"Husbands, love your wives, just as Christ loved the church and gave
himself up for her" (Eph 5:25, NIV2)
As we entered a souvenir
shop in Inverness, Scotland, we were greeted by a jovial and dynamic
salesman. Noticing that we were tourists, he began telling us stories,
legends and folklore, giving us indispensable advice on what kinds of
souvenirs to bring home to our kids. He even gave us tips on what to see
in the surrounding area.
We were especially intrigued when he
shared with us a place where we could see dolphins. "You are here at the
right time to see them," he explained. "The Salmon are going upstream
right now to lay their eggs. At first the river is deep, but as they go
on, it becomes more and more shallow, especially near the lighthouse.

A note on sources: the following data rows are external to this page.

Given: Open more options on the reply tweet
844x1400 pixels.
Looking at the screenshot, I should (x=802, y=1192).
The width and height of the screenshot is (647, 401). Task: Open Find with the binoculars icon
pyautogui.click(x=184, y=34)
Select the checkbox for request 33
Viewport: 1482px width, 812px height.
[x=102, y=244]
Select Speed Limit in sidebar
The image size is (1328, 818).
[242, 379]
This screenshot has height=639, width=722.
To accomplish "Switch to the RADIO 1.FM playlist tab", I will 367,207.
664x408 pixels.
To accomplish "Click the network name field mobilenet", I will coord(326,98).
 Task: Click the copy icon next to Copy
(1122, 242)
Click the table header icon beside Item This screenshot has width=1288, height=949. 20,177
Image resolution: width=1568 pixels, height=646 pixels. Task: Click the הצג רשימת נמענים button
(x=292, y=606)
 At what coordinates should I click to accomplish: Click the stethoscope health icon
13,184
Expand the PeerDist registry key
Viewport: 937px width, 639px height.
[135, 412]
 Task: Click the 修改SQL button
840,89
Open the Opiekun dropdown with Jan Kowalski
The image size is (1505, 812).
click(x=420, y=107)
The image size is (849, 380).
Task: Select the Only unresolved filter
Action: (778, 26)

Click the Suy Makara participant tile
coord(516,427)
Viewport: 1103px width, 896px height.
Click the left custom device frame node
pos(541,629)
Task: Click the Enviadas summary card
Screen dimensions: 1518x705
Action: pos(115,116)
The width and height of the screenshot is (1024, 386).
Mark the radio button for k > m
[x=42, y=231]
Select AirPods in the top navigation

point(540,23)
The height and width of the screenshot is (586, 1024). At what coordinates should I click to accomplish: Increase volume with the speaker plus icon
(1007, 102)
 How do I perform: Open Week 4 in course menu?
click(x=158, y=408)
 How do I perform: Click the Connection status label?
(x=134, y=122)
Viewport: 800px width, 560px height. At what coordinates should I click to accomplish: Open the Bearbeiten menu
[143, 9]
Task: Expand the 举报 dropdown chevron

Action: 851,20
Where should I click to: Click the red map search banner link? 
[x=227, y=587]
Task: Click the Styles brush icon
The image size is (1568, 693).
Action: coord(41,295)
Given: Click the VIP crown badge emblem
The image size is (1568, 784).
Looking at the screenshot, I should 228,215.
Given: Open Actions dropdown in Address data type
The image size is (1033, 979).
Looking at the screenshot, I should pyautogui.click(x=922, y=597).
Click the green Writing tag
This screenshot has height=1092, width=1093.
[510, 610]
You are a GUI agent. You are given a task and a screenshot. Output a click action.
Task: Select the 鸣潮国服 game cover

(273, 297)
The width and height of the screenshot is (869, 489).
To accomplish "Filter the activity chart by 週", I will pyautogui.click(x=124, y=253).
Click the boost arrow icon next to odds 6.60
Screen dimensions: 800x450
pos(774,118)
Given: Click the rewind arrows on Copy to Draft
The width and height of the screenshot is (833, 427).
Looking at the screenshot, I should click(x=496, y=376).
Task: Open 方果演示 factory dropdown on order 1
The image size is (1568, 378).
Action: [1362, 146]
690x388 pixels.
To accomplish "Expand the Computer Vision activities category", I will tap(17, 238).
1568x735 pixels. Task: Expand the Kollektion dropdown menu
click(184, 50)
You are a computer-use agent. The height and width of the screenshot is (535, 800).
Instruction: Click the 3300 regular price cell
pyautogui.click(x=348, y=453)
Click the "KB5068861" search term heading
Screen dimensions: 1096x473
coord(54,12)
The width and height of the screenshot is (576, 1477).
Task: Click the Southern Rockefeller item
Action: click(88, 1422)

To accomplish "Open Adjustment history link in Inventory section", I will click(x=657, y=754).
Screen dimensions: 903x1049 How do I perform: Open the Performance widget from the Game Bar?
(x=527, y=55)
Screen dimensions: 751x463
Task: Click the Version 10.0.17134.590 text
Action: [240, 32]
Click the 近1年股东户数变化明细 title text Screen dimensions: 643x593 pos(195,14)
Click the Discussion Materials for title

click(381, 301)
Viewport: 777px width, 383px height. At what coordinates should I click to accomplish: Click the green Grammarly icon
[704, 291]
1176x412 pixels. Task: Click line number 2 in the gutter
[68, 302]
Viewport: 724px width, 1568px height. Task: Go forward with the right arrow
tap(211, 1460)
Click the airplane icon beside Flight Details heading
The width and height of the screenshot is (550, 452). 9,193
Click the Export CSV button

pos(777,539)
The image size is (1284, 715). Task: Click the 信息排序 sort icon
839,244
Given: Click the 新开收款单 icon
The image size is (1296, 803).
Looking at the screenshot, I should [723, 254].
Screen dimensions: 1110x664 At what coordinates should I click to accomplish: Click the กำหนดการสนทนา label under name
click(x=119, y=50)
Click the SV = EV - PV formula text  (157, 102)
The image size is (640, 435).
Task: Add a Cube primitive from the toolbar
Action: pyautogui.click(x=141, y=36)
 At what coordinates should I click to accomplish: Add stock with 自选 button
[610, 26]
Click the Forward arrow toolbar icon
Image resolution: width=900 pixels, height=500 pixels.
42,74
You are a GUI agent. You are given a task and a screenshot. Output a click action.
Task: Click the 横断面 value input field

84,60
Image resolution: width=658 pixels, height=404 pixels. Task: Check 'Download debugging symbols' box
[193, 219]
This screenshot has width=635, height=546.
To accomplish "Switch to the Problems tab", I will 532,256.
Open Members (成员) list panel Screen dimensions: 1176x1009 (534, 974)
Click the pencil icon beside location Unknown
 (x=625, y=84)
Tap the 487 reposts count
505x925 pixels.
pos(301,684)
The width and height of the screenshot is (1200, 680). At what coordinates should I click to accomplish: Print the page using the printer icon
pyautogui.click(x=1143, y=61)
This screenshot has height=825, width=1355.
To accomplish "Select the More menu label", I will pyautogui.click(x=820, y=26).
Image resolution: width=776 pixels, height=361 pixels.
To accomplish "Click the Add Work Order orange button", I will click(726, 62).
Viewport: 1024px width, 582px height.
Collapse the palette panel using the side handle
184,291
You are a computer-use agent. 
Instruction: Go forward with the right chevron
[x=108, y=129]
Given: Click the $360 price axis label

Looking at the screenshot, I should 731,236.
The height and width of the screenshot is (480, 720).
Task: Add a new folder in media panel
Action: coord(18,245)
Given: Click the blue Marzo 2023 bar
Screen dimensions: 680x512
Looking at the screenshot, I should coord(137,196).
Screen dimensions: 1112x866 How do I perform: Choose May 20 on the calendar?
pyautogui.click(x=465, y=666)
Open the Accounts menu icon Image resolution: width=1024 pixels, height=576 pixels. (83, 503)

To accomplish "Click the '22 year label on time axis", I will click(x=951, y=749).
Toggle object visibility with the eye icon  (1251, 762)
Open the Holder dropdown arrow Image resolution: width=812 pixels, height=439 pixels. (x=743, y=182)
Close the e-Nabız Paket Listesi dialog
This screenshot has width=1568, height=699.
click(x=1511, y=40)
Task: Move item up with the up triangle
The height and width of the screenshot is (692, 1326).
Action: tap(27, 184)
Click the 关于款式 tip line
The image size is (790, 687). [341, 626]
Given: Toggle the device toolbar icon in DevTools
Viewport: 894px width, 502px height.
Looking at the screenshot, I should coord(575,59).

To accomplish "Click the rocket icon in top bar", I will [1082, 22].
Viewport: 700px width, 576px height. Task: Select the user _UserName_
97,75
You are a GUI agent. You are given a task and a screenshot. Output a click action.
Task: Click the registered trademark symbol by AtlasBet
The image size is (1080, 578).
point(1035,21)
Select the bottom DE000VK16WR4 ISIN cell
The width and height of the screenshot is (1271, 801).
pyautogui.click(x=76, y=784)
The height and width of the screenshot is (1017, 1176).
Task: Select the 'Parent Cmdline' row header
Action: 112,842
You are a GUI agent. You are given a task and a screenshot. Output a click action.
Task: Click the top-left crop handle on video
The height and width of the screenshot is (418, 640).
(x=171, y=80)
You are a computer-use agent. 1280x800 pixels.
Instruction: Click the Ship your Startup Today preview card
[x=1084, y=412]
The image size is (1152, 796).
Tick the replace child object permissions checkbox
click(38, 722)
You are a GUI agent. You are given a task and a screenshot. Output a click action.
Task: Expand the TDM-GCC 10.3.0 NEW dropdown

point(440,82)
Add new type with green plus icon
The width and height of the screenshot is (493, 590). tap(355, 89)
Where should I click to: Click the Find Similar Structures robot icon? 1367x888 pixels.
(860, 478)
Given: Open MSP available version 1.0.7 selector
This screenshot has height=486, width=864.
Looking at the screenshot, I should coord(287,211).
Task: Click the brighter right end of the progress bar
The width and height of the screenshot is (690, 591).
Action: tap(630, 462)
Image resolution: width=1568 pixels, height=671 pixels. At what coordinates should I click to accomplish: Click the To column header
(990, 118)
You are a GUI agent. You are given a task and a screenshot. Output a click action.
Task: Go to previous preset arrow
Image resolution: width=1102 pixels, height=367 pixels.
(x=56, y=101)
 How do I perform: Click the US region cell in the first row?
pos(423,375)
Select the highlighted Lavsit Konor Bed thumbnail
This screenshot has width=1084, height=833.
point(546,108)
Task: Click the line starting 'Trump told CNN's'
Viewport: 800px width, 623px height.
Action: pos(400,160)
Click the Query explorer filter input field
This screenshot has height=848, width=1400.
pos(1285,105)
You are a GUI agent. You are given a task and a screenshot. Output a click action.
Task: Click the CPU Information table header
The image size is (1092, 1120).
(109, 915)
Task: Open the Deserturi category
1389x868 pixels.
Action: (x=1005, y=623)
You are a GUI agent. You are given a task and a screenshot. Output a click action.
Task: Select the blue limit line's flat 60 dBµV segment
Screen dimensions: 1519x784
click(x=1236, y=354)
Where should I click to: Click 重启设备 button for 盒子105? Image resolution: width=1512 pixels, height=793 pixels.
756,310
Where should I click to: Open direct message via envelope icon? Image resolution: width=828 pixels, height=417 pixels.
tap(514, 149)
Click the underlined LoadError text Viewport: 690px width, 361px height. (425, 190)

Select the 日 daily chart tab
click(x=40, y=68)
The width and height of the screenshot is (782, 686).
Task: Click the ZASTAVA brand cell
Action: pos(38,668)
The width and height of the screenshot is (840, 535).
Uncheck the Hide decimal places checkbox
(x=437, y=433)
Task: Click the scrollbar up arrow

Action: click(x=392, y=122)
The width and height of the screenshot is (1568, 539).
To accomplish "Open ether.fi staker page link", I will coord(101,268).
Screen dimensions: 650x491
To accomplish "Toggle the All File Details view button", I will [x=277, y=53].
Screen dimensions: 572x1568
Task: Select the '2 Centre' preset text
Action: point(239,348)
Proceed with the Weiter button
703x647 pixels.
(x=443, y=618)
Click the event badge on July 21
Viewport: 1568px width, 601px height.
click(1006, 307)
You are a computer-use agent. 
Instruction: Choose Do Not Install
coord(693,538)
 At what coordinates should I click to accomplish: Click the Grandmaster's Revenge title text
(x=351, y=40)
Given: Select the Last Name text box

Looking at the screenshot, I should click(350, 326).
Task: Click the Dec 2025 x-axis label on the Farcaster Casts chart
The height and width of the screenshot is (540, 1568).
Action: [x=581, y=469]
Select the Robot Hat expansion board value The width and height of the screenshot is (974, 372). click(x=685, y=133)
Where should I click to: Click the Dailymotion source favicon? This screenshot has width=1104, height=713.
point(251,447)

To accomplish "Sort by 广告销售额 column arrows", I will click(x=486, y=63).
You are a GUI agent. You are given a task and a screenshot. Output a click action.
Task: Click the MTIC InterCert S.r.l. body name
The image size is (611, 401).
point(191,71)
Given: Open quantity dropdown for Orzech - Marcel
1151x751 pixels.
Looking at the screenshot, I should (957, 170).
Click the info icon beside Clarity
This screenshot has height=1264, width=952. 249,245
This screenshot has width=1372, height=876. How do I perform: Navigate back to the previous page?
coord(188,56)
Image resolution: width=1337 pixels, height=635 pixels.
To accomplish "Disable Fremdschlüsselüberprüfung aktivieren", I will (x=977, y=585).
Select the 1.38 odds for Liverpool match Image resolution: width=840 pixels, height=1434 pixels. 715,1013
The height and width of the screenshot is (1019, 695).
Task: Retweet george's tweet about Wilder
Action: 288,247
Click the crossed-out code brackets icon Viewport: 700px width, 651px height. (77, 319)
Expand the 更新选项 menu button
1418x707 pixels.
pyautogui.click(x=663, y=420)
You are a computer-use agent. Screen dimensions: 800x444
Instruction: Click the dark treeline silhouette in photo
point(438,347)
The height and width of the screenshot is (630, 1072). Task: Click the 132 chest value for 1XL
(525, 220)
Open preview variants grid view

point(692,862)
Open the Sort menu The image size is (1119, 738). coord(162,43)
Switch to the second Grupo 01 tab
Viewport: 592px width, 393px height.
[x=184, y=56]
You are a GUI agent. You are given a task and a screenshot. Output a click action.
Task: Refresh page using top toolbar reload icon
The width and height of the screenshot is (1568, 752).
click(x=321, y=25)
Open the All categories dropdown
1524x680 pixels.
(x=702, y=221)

It's there that you will see dolphins, about an hour before high tide,
playing as they catch their salmon dinners." He then gave us the
directions we needed.
We felt like royalty from the moment we
entered this store. It was evident that we were important to this
salesman. In fact, if we weren't mistaken, he was actually enjoying
making our day brighter.
This is how we should treat our spouse
at all times: As royalty, as though they were the most important person
in the world. True love can only happen when we spend time with one
another, listening attentively to each other's every word, savoring each
other's presence.
The dating isn't supposed to stop when the
marriage vows are said. In fact, that is when it becomes even more
important that we continue to bring flowers, or a book, or anything that
will make them smile. Taking a walk together can become a special treat,
as this is a prime time to share in whatever your spouse has been going
through. We should always be encouraging, always having their best
interest at heart. After all, your spouse should be seen as royalty in
your eyes!
My wife recently made an interesting statement. We
have our kids for about twenty years, but after that they are gone, and
what's left is our spouses. Doesn't this mean that savoring each other
is of even more importance?
Kids will come and go. Sadly, many
marriages feel the stress when children enter their world. Although kids
are precious, too often couples drift apart, for suddenly their hands
are full with care of the child. Don't ever let that happen! Keep your
spouse on the pedestal, especially when there is a new baby in the home.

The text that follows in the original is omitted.